*** AVAILABLE RECORDS ***

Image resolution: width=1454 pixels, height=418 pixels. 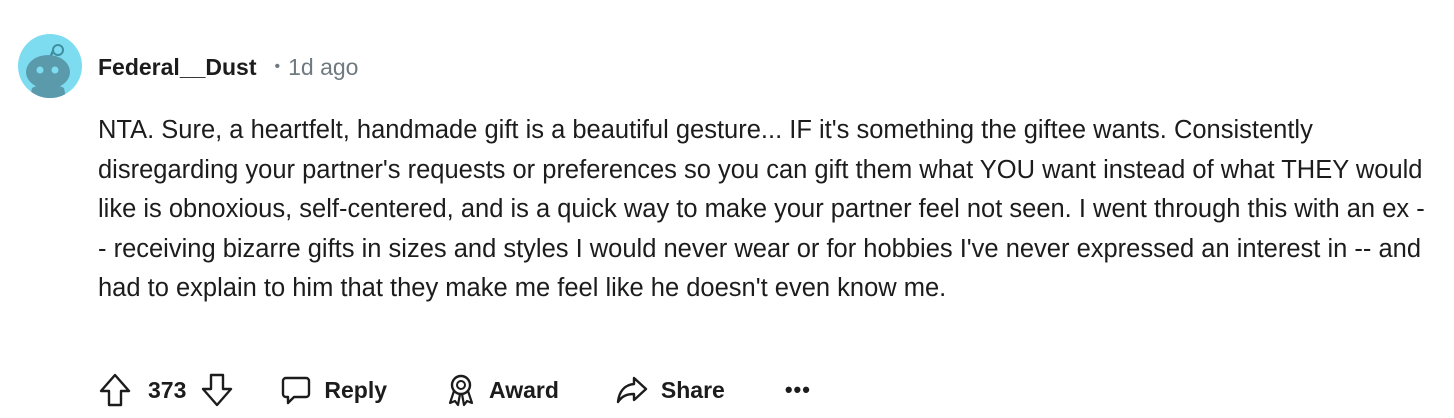 What do you see at coordinates (178, 68) in the screenshot?
I see `author-name: Federal__Dust` at bounding box center [178, 68].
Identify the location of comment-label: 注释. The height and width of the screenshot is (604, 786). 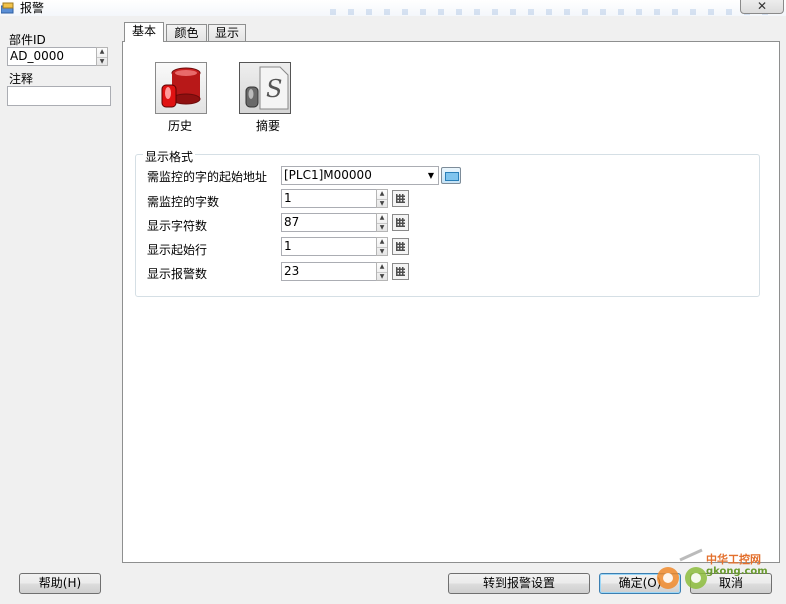
(22, 79).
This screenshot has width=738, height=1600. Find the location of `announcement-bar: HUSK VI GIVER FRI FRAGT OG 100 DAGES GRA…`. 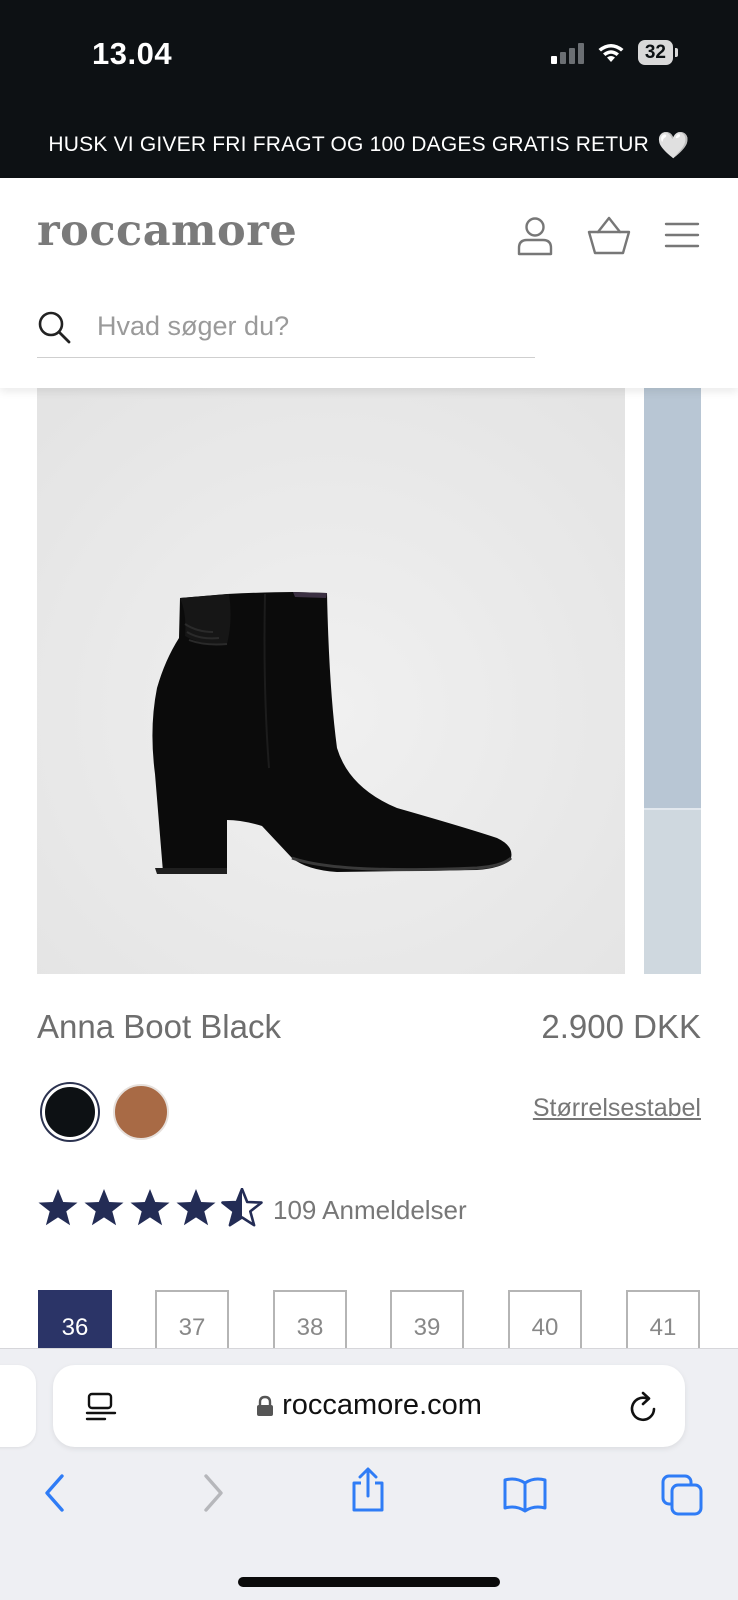

announcement-bar: HUSK VI GIVER FRI FRAGT OG 100 DAGES GRA… is located at coordinates (369, 145).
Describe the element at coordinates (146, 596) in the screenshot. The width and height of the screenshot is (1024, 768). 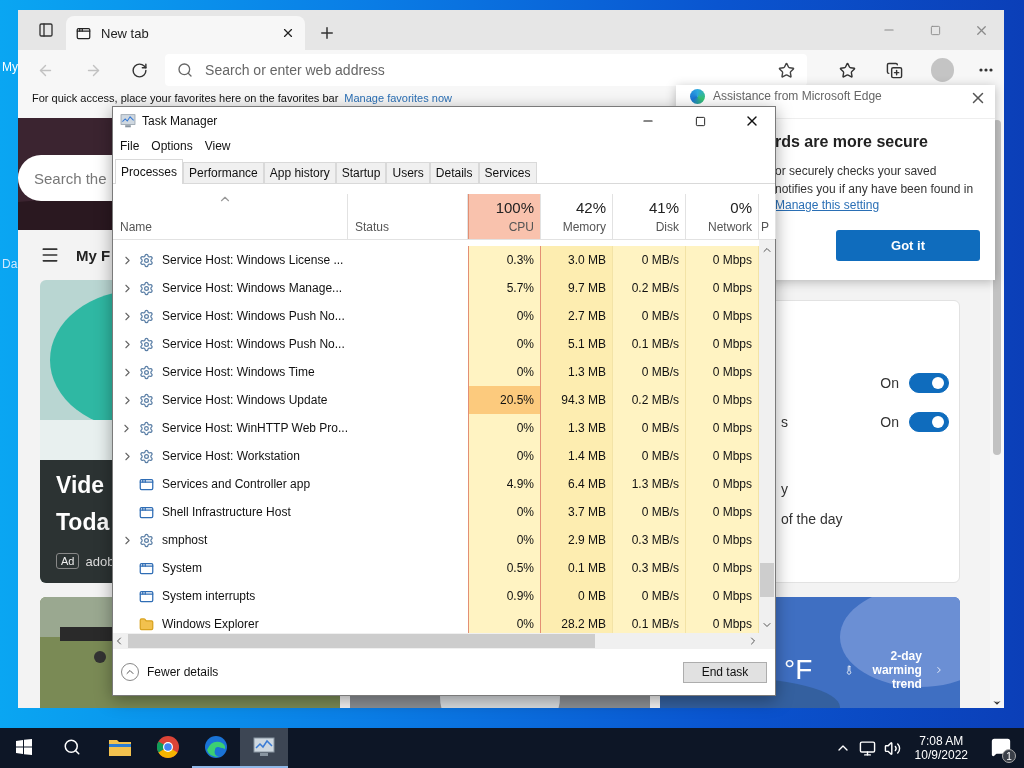
I see `window-icon` at that location.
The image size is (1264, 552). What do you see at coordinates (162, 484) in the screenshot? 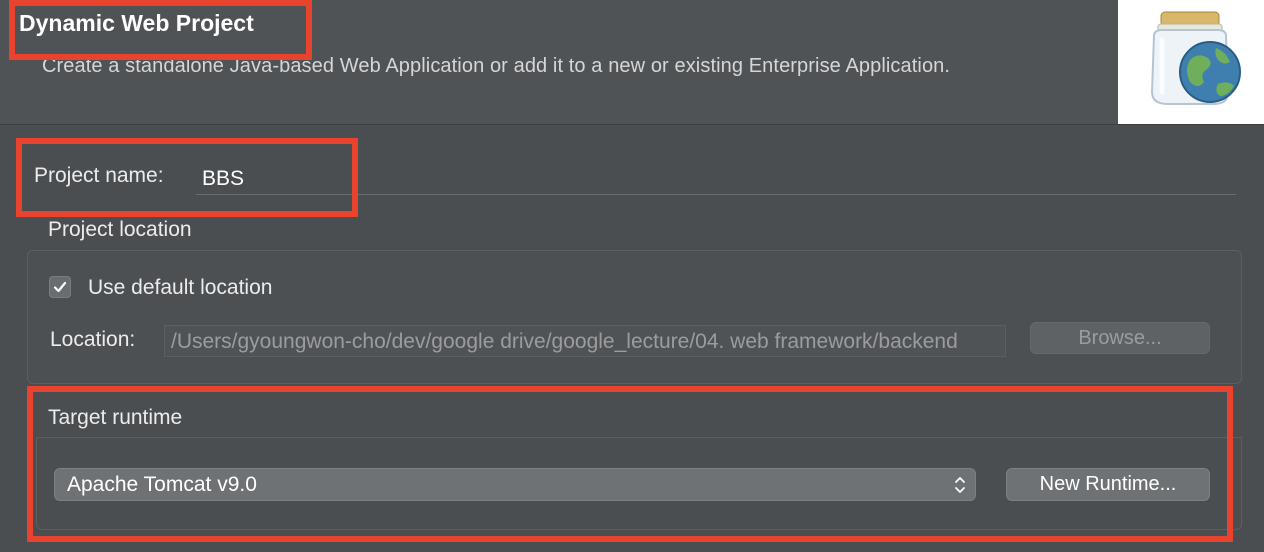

*** End of AVAILABLE RECORDS ***

▶ **TASK**
Copy the rows exactly, from the line with "Describe the element" through the end of the rows, both ends included. Leave the pictures out of your copy.

▶ **SOLUTION TO THIS TASK**
Describe the element at coordinates (146, 596) in the screenshot. The width and height of the screenshot is (1024, 768). 
I see `window-icon` at that location.
The image size is (1264, 552). What do you see at coordinates (162, 484) in the screenshot? 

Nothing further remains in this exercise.